Some Autumn Thoughts

from "The Preface"

"Autumn is that season in between: not summer, though still somewhat like summer, and not winter, though still somewhat like winter. It is the season that does not seem to progress--like spring--as much as it juggles blazing opposites in a great circle. It is the season of work to be taken up after summer rest, and the season to harvest the work of the summer and to turn over the garden and tuck it in for its own long sleep. It is the season that grabs the attention of the moment as we take up our schedules again. And it is the season that reminds us to look ahead, to prepare for the orneriness of winter. It is the season of brilliant October leaves and drab November branches, of yellow warm days and cold crystal nights, of the unfamiliar clunkings of radiator and furnace, the smell of blankets taken out of the cedar chest, and the first touch of silver frost on thew windowpane that quickly melts away--until, one morning, it doesn't.

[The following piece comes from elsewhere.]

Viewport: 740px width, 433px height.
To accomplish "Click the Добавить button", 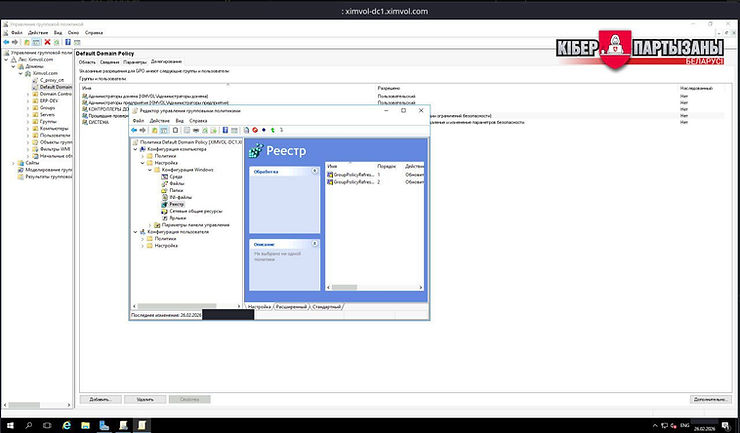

It is the season that teaches us that our lives are made not to run in smooth and easy paths, predictable, and even, always known. Our lives are messy, sometimes scheduled, sometimes random, sometimes prepared for, sometimes taken on the fly as we juggle our own blazing experiences, all of which come at us with their contradictions and with their own joys and sorrows. It is the season that teaches us that beginnings and endings are part of our experiences; though autumn represents the fulfillment of cycles, fulfillment must also bring ending. And it is the season that reminds us that maybe we are not our own; we neither mark out nor control all the paths we may take.

And like all the season, autumn teaches that these aspects of our lives are not negotiable--they are part of our experience in this world. School buses, soccer practice, apples, grapes--this is the stuff of our daily life. But our response to changes, renewals, endings, and the confusing mix of day-to-day moments--this is the stuff of our spiritual life."

from Autumn: A Spiritual Biography of the Season
Gary Schmidt and Susan M Felch, editors


  1. This is a perfect and very welcome view of Autumn. It matches my own except that I couldn't say it this well. :)

  2. Yvette,

    Thanks for the comment. You may have noticed that I didn't write anything myself. [g]

  3. Fred-I have been thinking a lot lately of how the weather effects cultures-here in the Philippines we have no Autumn season-no sense of spring, summer fall winter-only wet (with Typhoons) and dry season-I think these patterns get way down into the psyche of people and people who do not have these patters are shaped differently-

  4. Mel u,

    I know what you mean. I live in Tucson, Arizona where the four seasons really don't exist, at least not to someone like me who grew up in the Midwest. I've talked to others who grew up in places that had four seasons, and they generally felt that something was lacking, especially during the Fall and Winter seasons.